After running pytest, you should see the following output:

```bash
======================================================= test session starts =======================================================
platform darwin -- Python 3.10.13, pytest-8.3.4, pluggy-1.5.0
rootdir: /Users/dgh/Desktop/PDA/pda2/class_material
plugins: Faker-24.4.0, typeguard-4.3.0, anyio-4.2.0
collected 4 items                                                                                                                 

test_analytics_1.py ....                                                                                                    [100%]

======================================================== 4 passed in 0.13s ========================================================
```

That means that 4 tests passed. Since we have 4 tests, we have 100% of tests passing.

But what about the coverage? Let´s check it:

```bash
Name                  Stmts   Miss  Cover
-----------------------------------------
analytics_1.py           10      2    80%
test_analytics_1.py      21      1    95%
-----------------------------------------
TOTAL                    31      3    90%
```

We have 90% of coverage. That means that we are not testing all the lines of code in our scripts. We should write more tests to cover the missing lines.

With the `coverage html` command, we can generate a report in HTML format. This report will show us which lines of code are not being tested. Open the `htmlcov/index.html` file in your browser to see the report.

## Tests that cover for errors

When writing tests, we should also test for errors. We can use the `pytest.raises` function to check if a function raises an exception.

For example, if we have a function called `divide` that divides two numbers, we can write a test like this:

```python
import pytest

def test_divide_by_zero():
    with pytest.raises(ZeroDivisionError):
        divide(1, 0)
```

In this test, we use the `pytest.raises` function to check if the function `divide` raises a `ZeroDivisionError` exception when we try to divide by zero.

If the function raises the exception, the test passes. If the function does not raise the exception, the test fails. So we have to include the error raising in our function to make the test pass.

## Exercise 2

Add a new function called `divide` to the `analytics_1.py` script. This function should receive two numbers and return the result of dividing the first number by the second number.

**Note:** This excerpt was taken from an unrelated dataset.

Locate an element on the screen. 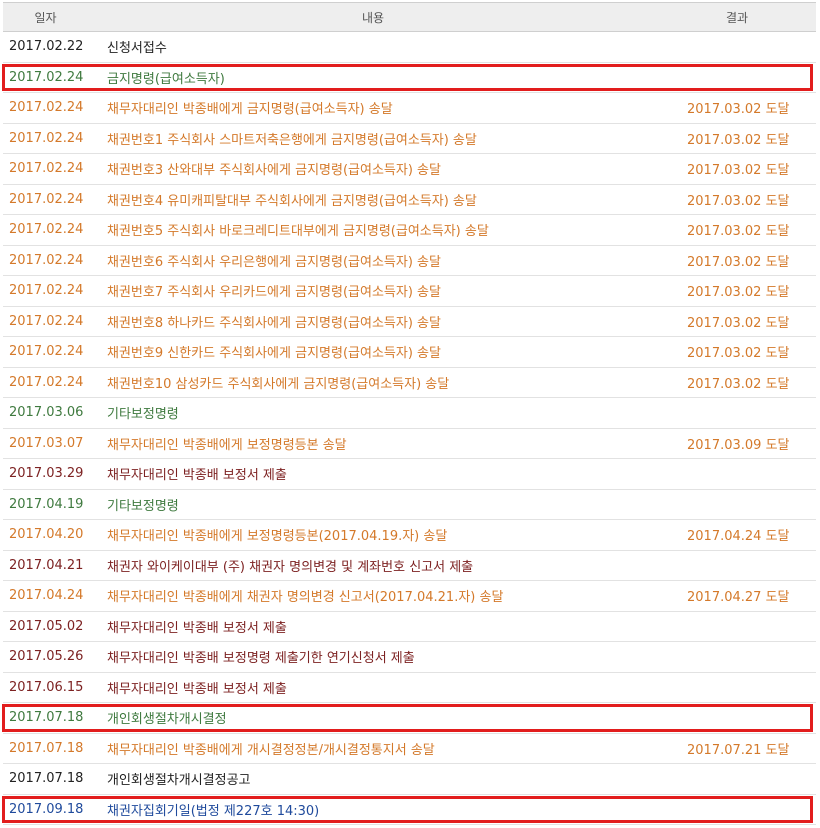 The height and width of the screenshot is (828, 820). table-row: 2017.05.02 채무자대리인 박종배 보정서 제출 is located at coordinates (410, 627).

Then, write tests for this function in the `test_analytics_1.py` script. The `test_analytics_1.py` script should call the `divide` from `analytics_1.py` function with different inputs and check if the output is correct.

## Exercise 3

Create a script that calculates the factorial of a number. The factorial of a number `n` is the product of all positive integers less than or equal to `n`. For example, the factorial of `5` is `5 * 4 * 3 * 2 * 1 = 120`.

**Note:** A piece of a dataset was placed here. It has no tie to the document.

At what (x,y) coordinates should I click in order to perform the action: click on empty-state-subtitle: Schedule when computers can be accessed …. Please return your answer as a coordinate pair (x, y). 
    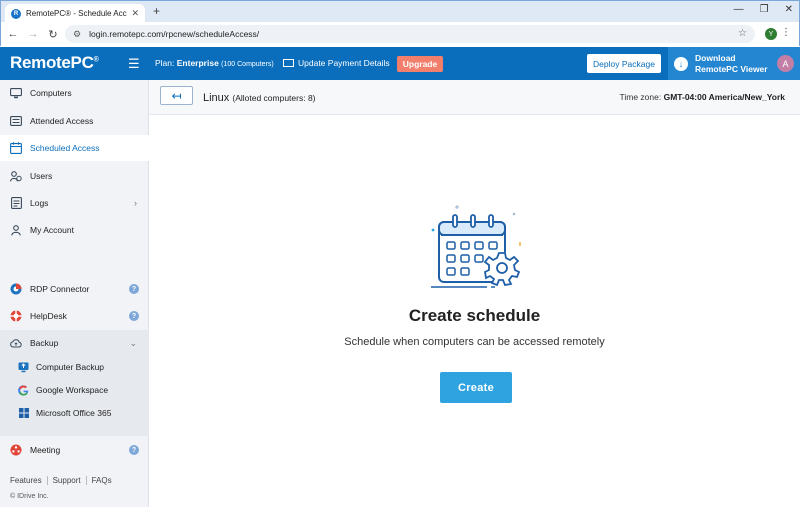
    Looking at the image, I should click on (474, 342).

Then, create another script with tests for this function. The tests should check if the function calculates the factorial of a number correctly.

Include the following tests:

- Test the factorial of `0`, should return `1`.
- Test the factorial of `1`, should return `1`.
- Test the factorial of `5`, should return `120`.
- Test the factorial of `'a'`, should raise a `TypeError` exception because the input is not an integer.